Desde então, aponta a pesquisa, o MP ficou exposto a pressões partidárias e deixou-se envolver pelo ativismo político de alguns seus membros. Às vésperas das eleições presidenciais de 2002, por exemplo, alguns procuradores da República usaram suas prerrogativas para desgastar o governo do presidente Fernando Henrique Cardoso e fortalecer a campanha de Lula, candidato da oposição. Em alguns Estados, eles têm tentado – sem ter recebido um único voto – definir prioridades em matéria de orçamento e políticas públicas, intervindo em atos que são de competência de deputados e governadores. Também intervêm em áreas como patrimônio cultural, previdência, política fundiária, lazer e até trânsito. Por enfatizar áreas midiáticas, tendem a deixar de lado o controle das polícias, “o que explica por que temos uma das polícias mais violentas do mundo”, afirmam os pesquisadores.
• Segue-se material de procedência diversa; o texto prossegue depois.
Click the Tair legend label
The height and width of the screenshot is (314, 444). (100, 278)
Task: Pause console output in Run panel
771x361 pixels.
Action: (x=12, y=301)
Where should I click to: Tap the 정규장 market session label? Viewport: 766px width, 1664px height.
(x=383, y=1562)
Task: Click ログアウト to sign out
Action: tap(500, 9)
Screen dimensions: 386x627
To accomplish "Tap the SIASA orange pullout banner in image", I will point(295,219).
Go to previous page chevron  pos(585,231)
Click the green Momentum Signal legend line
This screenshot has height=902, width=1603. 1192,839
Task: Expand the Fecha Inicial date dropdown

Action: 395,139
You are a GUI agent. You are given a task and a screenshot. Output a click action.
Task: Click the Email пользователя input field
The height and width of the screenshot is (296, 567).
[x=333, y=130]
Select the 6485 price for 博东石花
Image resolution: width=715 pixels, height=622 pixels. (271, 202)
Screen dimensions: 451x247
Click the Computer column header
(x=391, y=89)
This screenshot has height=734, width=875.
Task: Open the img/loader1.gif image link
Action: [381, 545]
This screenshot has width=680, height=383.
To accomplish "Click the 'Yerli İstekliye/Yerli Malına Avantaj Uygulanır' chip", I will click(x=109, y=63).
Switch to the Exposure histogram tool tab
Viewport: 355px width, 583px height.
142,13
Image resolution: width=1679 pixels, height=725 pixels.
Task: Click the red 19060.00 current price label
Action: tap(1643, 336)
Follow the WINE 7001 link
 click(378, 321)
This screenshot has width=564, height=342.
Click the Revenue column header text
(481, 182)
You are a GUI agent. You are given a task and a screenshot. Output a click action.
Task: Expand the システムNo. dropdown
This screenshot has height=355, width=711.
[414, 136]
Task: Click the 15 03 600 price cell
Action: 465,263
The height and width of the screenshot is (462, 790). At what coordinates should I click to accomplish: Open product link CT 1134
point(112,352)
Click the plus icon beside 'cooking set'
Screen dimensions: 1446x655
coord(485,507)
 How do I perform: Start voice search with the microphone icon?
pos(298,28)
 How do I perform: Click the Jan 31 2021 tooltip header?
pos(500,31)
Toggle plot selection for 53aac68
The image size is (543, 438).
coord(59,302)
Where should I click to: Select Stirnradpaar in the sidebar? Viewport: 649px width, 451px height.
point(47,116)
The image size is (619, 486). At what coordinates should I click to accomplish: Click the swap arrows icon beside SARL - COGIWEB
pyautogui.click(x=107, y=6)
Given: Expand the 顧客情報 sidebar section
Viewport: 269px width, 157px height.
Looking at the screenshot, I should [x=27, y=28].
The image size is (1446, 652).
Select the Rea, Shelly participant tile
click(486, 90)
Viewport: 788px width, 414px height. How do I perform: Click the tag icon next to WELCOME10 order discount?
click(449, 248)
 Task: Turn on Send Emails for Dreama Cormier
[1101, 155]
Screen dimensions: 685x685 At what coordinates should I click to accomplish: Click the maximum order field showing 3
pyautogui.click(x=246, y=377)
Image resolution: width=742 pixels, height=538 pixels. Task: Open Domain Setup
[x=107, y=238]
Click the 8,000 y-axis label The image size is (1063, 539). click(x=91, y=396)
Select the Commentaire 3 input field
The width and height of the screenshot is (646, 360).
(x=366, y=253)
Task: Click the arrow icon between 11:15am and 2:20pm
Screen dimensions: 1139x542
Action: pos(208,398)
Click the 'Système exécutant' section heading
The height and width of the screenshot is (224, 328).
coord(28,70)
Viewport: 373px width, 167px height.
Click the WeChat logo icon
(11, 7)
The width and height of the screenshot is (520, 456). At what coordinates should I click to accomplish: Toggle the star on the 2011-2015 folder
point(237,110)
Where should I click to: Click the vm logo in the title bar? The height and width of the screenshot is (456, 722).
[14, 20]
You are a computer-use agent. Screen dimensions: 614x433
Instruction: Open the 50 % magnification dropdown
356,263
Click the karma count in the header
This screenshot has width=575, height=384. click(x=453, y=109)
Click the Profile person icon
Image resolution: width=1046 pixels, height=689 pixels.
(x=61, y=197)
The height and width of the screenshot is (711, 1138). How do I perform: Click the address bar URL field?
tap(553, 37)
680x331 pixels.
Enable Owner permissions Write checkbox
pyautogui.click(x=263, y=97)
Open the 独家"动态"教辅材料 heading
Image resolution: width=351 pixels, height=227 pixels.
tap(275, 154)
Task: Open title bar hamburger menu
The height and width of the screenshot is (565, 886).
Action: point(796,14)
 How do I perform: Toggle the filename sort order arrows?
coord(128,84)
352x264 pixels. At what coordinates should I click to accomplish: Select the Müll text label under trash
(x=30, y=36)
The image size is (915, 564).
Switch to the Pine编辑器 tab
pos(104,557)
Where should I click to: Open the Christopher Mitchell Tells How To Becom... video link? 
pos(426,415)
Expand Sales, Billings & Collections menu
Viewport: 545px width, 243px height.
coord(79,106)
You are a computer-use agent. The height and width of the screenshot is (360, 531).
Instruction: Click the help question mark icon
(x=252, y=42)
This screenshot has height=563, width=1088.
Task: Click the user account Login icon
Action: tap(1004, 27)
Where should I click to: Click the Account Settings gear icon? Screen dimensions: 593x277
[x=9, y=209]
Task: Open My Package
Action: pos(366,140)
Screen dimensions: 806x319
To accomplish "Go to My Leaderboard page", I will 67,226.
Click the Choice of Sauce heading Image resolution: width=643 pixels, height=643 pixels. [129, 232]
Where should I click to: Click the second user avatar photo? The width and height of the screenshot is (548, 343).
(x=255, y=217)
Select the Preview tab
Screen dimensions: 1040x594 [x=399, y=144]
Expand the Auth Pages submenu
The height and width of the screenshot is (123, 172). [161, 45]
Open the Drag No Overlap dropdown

Os promotores e procuradores que aceitaram responder os questionários atribuíram o mau desempenho do MP a fatores externos ao órgão, como dificuldade de realizar perícias, morosidade da Justiça e deficiências no inquérito policial. Os argumentos são procedentes, mas isso não exime a responsabilidade de uma corporação que, além de carecer de preparo sociológico para entender a sociedade e suas mazelas, se vê acima da classe política e dos dirigentes públicos. “A atuação do MP caracteriza-se por uma postura voluntarista e tutelar, ancorada na velha noção de que a sociedade civil é fraca, desorganizada e incapaz de defender seus direitos e de que as instituições políticas são degeneradas, tornando-se imprescindível a atuação afirmativa de um poder externo autônomo e independente, livre de controles”, dizem os pesquisadores do Cesec. E é por isso que a atuação do MP está longe de convertê-lo numa espécie de “guardião da democracia brasileira”, concluem eles.